[[ Text block open ]]

2026-04-24 · 8 min read

How Krust AI Agent Organizes Memory (Without Vector DBs)

aiarchitecture

Krust AI Agent is designed for Kubernetes debugging, not chatbot demos. That means memory has to be fast, deterministic, and local-first.

Instead of shipping embeddings + vector infrastructure, Krust uses a small GraphRAG-style memory system on top of SQLite. It is simple to operate, easy to inspect, and tuned for production incident workflows.

If you are new to the assistant, start with AI Agent docs.

Krust AI Agent memory architecture: store path, SQLite graph storage, FTS5 recall flow, decay scoring, and pruning

Architecture overview used in this post.

Design Goals

The memory layer targets a few concrete outcomes:

Keep everything local on your machine.
Return relevant past findings in milliseconds.
Prefer stable behavior over “maybe relevant” fuzzy recall.
Age out stale low-value facts automatically.
Stay debuggable with plain SQL.

This is why the implementation uses SQLite + FTS5 + graph edges, not a separate vector service.

Storage Model: Nodes + Edges

Krust stores memory in two core tables:

kg_nodes: fact and term nodes
kg_edges: relationships between nodes

At a high level:

A fact node is a memory item (key, content, category, cluster, importance).
A term node is a token extracted from fact text.
mentions edges connect fact -> term.
references edges connect fact -> fact when content mentions other known keys.

FTS is maintained via kg_nodes_fts (SQLite FTS5) with triggers so text index stays in sync on insert/update/delete.

Why this shape works:

FTS finds strong anchors quickly.
Graph links expand context around those anchors.
Ranking combines text relevance, graph proximity, importance, and freshness.

Write Path: What Happens on `store()`

When the agent stores memory:

Upsert fact node by (cluster, key, node_type=fact).
Compute importance score from category + high-signal keywords.
Rebuild mentions edges to extracted terms.
Build references edges (max fan-out, skip noisy short keys).
Clean orphan term nodes.

Two useful details:

Categories like cluster_info, user_preference, incident, troubleshooting influence scoring and retention.
Auto-linking avoids unbounded graph growth by capping links and using conservative heuristics.

Result: each saved memory is structured enough for retrieval, but still lightweight.

Recall Path: FTS Anchor -> Graph Expansion -> Ranked Facts

Recall follows a strict flow:

Convert query to FTS form.

[[ Text block closed ]]
[[ Raw data open ]]

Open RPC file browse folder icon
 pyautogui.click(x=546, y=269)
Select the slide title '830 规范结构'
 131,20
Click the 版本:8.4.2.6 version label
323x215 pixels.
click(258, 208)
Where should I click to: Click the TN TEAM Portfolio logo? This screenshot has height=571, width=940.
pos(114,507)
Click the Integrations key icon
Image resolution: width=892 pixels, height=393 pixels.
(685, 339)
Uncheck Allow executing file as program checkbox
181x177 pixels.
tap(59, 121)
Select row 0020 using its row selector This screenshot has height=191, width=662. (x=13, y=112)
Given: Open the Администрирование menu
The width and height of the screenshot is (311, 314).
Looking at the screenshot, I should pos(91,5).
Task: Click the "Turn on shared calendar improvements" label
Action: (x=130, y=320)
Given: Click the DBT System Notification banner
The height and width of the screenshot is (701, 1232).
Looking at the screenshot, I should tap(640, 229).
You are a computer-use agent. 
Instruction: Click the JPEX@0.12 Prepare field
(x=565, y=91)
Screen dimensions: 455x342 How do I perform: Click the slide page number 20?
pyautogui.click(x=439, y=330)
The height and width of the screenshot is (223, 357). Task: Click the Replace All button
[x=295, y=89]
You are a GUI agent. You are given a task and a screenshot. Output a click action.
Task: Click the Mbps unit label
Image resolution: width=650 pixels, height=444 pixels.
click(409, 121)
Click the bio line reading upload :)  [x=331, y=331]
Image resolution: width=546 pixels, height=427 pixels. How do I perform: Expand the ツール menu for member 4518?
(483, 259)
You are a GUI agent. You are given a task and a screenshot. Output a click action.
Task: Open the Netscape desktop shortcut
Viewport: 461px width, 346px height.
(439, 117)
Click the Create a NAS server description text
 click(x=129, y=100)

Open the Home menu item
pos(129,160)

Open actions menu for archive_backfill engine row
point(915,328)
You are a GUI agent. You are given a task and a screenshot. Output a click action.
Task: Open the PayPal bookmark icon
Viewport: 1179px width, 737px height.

[[ Raw data closed ]]

Activity 1
In the post on Krust AI Agent memory, which two core tables hold the memory?
Activity 2
Write out the part of the post on Krust AI Agent memory that opens with the words containing "Architecture overview used" and closes with "separate vector service.".
Activity 3
List every design goal that the post on Krust AI Agent memory gives for its memory layer.

Answer section 1
kg_nodes and kg_edges.

Answer section 2
Architecture overview used in this post.

Design Goals

The memory layer targets a few concrete outcomes:

Keep everything local on your machine.
Return relevant past findings in milliseconds.
Prefer stable behavior over “maybe relevant” fuzzy recall.
Age out stale low-value facts automatically.
Stay debuggable with plain SQL.

This is why the implementation uses SQLite + FTS5 + graph edges, not a separate vector service.

Answer section 3
- Keep everything local on your machine.
- Return relevant past findings in milliseconds.
- Prefer stable behavior over "maybe relevant" fuzzy recall.
- Age out stale low-value facts automatically.
- Stay debuggable with plain SQL.